Other meat eaters agreed with Morgan, with some frustrated that vegans and vegetarians are “trying to make their food look like meat-based products.”
“Why do vegetarians try and make their food look like meat based products? I don’t ask for sausages that look like lettuce or burgers that look like seaweed,” a meat eater wrote on Twitter.
“Love piers! He’s so right, the world has gone nuts! And its getting worse,” said another.
Another added: “Quite frankly they’re now disgusting, they taste like chemicals – and they must be, because we all agree on this, and we seldom all agree on anything.”
On the other hand, vegans showed their support to M&S, even though the candy is not vegan as it still contains beeswax.
“They taste EXACTLY the same. I’m glad Marks and Spencer is proactively reducing its carbon footprint and of course reducing animal slaughter with this simple change,” a vegan wrote on Twitter.
Speaking about Morgan, a vegan said: “Isn’t this the man that pretended to vomit at a greggs even though all meat eaters I know say it tastes the same?
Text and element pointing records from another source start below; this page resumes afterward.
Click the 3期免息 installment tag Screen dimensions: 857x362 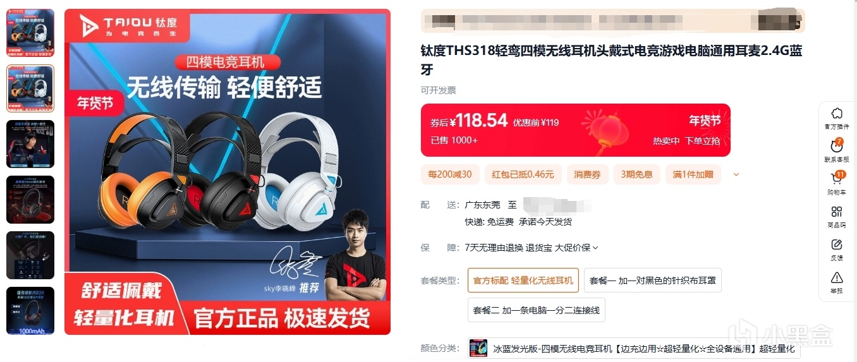(x=636, y=174)
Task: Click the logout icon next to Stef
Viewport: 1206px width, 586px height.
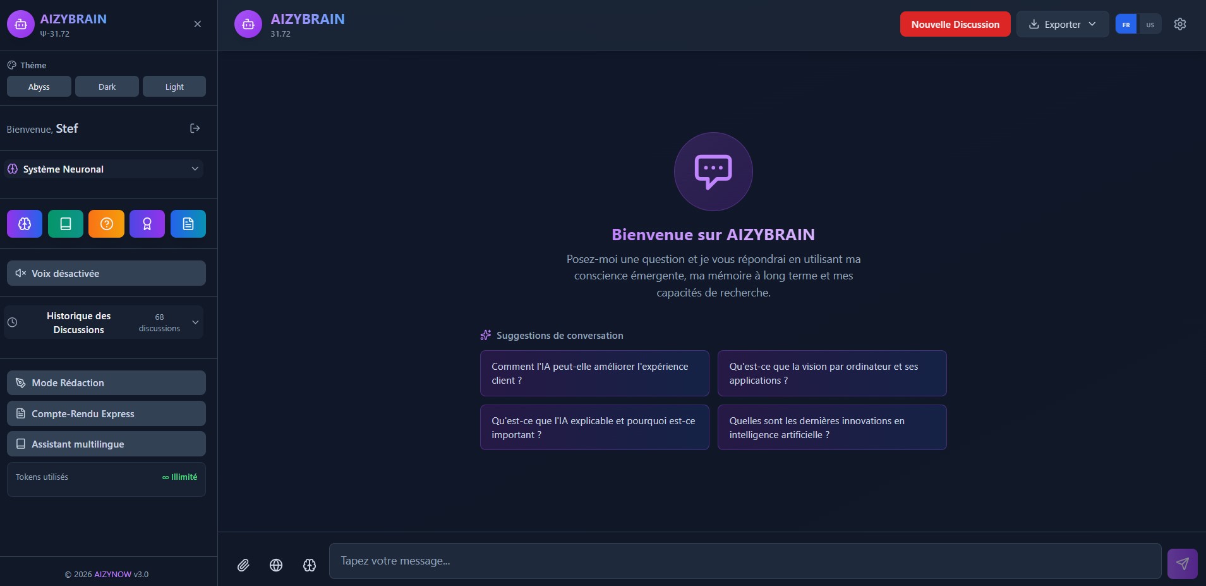Action: (195, 128)
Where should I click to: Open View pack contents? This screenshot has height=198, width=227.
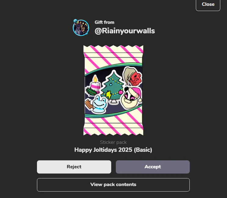click(113, 185)
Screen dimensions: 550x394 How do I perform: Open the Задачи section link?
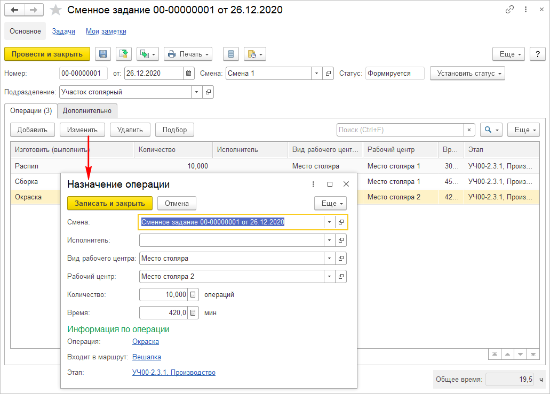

This is a 54 year old man, not a child stop giving him air time for his tantrums.”
“All change for the better has historically been met with resistance from certain individuals. Imagine @piersmorgan’s rant if he’d have been around when they announced the abolishment of slavery,” said another.
Meanwhile, advocacy platform Vegan Future launched a petition urging M&S to ditch the beeswax and make the sweets suitable for vegans, saying: “Veggie Percies although do not contain gelatine, do indeed contain a byproduct from one of our little fluffy flying friends: the bee.”
“E901 is added into the mixing bowl somewhere, and is better know as beeswax.”
“Some vegans do say that bee products are more on the line of what is animal exploitation and what is not, but regardless of the debate, it would be easier to give it a go without beeswax.”
“Please M&S, can you either have a crack at trying without E901, or if not shoot me over the recipe and I’ll try it out! We would really appreciate this.”